[[ MATERIALS PROVIDED open ]]
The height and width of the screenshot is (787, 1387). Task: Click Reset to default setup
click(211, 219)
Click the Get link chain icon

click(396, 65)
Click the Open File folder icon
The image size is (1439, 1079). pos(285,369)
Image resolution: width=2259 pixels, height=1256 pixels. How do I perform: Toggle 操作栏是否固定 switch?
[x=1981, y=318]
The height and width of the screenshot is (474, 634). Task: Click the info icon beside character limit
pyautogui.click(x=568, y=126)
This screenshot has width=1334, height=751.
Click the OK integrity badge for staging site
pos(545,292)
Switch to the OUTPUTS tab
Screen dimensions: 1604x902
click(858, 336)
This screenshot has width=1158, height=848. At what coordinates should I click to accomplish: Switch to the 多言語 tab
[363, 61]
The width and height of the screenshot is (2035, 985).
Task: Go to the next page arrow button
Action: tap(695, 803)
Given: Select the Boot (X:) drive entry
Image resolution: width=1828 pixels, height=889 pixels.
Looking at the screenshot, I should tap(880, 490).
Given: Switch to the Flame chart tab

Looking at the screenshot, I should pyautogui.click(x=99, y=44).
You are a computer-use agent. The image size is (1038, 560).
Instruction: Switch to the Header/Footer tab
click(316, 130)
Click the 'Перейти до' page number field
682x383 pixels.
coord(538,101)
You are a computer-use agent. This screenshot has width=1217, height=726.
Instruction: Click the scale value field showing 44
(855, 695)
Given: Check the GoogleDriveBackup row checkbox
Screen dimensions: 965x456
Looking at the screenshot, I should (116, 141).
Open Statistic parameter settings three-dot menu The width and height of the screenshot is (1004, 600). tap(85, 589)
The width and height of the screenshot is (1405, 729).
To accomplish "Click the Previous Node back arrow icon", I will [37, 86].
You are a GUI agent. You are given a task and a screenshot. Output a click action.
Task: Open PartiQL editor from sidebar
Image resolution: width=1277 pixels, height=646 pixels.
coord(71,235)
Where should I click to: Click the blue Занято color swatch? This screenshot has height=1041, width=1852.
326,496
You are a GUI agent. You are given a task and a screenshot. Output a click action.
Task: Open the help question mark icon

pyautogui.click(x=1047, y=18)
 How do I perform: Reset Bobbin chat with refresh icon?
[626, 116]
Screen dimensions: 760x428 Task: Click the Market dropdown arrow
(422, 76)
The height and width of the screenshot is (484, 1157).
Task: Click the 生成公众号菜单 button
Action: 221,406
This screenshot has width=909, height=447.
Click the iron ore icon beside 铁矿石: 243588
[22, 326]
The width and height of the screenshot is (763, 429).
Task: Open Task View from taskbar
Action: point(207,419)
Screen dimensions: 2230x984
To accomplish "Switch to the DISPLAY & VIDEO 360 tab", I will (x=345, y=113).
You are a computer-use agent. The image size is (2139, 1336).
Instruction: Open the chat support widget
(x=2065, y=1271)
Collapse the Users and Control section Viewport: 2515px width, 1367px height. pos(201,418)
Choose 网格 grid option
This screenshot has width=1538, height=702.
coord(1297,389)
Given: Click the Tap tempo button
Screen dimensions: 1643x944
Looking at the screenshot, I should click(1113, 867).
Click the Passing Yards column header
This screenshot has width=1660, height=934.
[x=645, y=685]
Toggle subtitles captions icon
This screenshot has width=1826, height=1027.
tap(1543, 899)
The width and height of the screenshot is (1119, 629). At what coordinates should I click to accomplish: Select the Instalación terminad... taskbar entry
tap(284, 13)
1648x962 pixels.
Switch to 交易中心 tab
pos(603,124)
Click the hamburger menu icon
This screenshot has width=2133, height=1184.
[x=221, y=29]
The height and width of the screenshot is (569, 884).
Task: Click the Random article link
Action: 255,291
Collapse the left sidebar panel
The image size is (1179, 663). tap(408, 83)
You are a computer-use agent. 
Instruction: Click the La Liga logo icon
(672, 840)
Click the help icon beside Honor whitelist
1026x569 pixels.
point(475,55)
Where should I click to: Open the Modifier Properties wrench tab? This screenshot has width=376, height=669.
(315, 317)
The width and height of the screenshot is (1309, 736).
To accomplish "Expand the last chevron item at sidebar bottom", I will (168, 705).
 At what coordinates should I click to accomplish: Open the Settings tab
[[ MATERIALS PROVIDED closed ]]
**ABOUT THIS TASK**. Go through the records above, find each line with the string "will", and copy it.

**FINAL ANSWER**.
To accomplish "Click the Previous Node back arrow icon", I will [37, 86].
To accomplish "Switch to the DISPLAY & VIDEO 360 tab", I will (x=345, y=113).
To accomplish "Expand the last chevron item at sidebar bottom", I will (168, 705).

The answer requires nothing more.